Yalies should be appalled at our administration’s betrayal of our commitment to the preservation and dissemination of culture for ourselves and for future generations. Yale is fortunate to have been endowed with some of the greatest cultural artifacts from around the world. We are therefore burdened with the duty to ensure that such objects are available in the best condition to the widest possible audience, for all time.
In considering the question of Yale’s Andean collection — bequeathed to us nearly a century ago by Hiram Bingham III 1898 — administrators ought to have borne in mind their duty to academia at large and to the general public, domestic and foreign, not to mention those by whom it was bequeathed to us. This decision was a cowardly one, delivered at the point of a bayonet. To relinquish the overwhelming majority of Yale’s South American collection is an exchange of, as Oakeshott would have said, “present laughter for future utopian bliss.”

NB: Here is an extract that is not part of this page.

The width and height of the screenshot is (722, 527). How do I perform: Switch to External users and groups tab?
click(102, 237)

Successive Peruvian governments have proven themselves thoroughly incapable of adequately safeguarding, preserving and displaying their nation’s own cultural heritage. A tradition of endemic corruption, political instability, occasional restraints on academic freedoms and the results of a nearly 30-year anarcho-Communist insurgency that has left 70,000 Peruvians dead make it eminently clear that Peru is a flawed home for these treasures. The most recent terrorist attack in Peru, this June, left six people dead and dozens injured in the market of an obscure town near the shores of Lake Titicaca. This is a home-grown, determined and concerted terrorist effort that shows a failure on the part of the Peruvian government to create a stable and inclusive political environment. This not yet considering the dereliction of duty by a century of Peruvian governments to adequately preserve, maintain and display the country’s own collection of some of the finest cultural relics in the world, let alone to ensure that the collection remains accessible to scholars. Foremost as an example of this is surely the disaster that has befallen the great Machu Picchu. One of the “New Seven Wonders of the World” and a UNESCO World Heritage Site, it faces severe threats from unregulated urban development in the nearby town of Aguas Calientes. Furthermore, the government has taken few steps to protect the site from the dangers of the burgeoning tourist industry, from the risks posed by earthquakes, or from the contractors and businesses that swarm the ancient ruins.

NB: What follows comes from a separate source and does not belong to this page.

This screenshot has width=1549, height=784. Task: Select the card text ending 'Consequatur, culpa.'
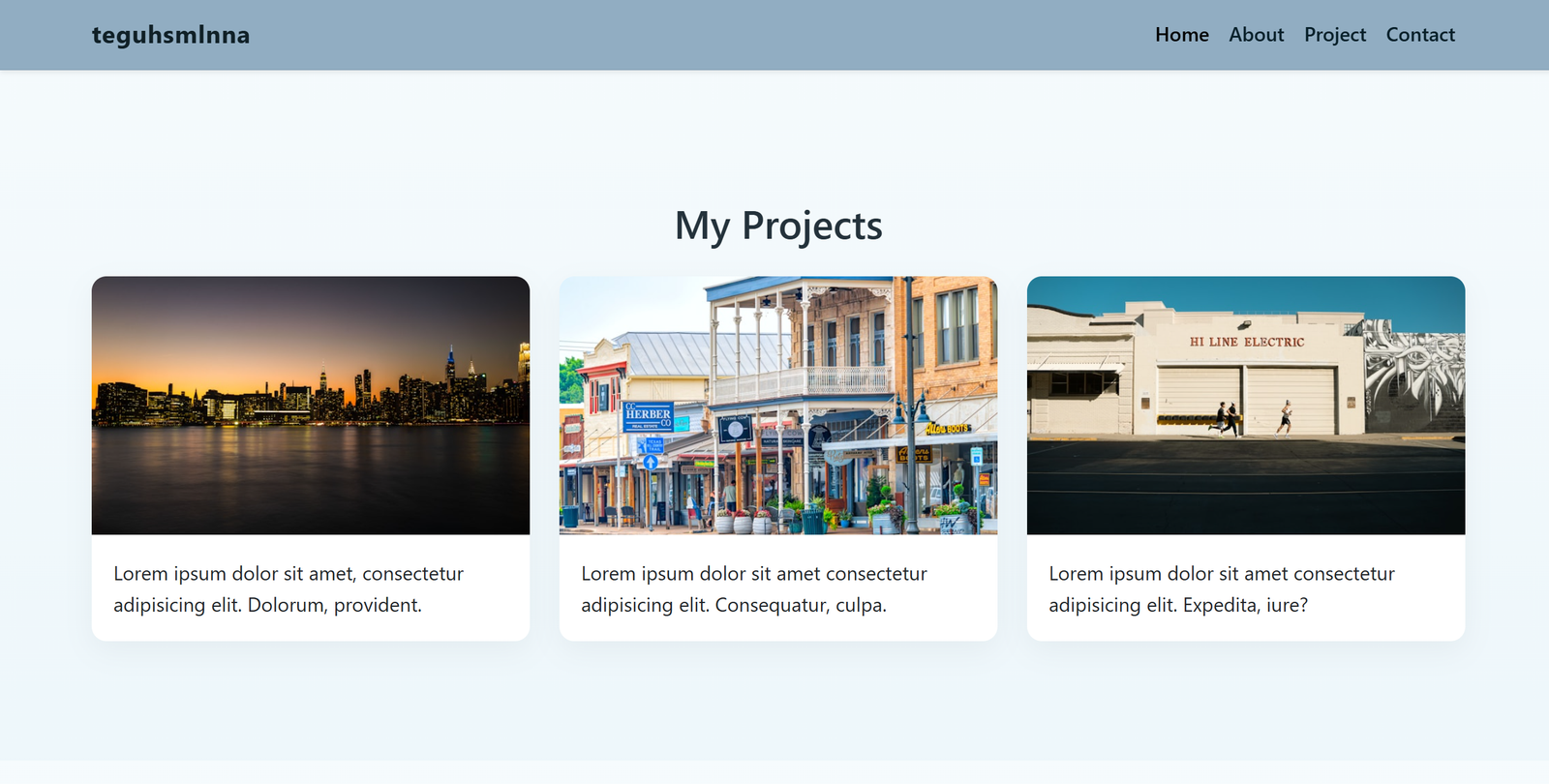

All this, compared to the environment that Yale is and has for almost a century been capable of providing. Admittedly, though Yale has not hitherto been adequately displaying its Andean collection to the general public, it nonetheless has been preserved and curated to a remarkable degree, and it has been easily accessible to scholars and academics from all backgrounds. Indeed, the location of these pieces at Yale implies that they are important to world heritage, for the Andeans of old who made them have about as much in common culturally with those of us in America as they have with the Peru of our day. There is no political continuity between post-Bolivar Peru and the lands of the Incan Empire.
Another concern following the capitulation of the administration of this university is the precedent that it creates. Yale was threatened with punitive legal action, and by essentially delivering an unconditional surrender in a series of closed and unaccountable agreements, without a day in court, it has only succeeded in encouraging other governments to make claims not only on Yale’s collections, but also on countless other university collections across the globe. The governments of Greece, Egypt, Italy and others, all of which have frequently made similar demands, will only be emboldened by Yale’s concession. The effect for our Roman collections, the Chinese art at Harvard’s Sackler Museum, the Native American art at Stanford or the Greek vases at the University of Chicago is inestimable. From now on, governments can — and will — blackmail our universities for art.
The writers of Monday’s “News’ View” wrote at great length about multiculturalism. Yet multiculturalism does not mean shipping Peruvian artifacts to Peru, nor the Turners in Yale’s Center for British Art to Britain. The cause of multiculturalism is not served by sending works of art back to their geographic area of origin; rather, it is promoted by continuing to encourage truly international collections in diverse locations around the world, accessible to all.
At the very least, the Peruvian government should now pay Yale a century of rent and maintenance costs.
Noah Mamis is a senior in Branford College.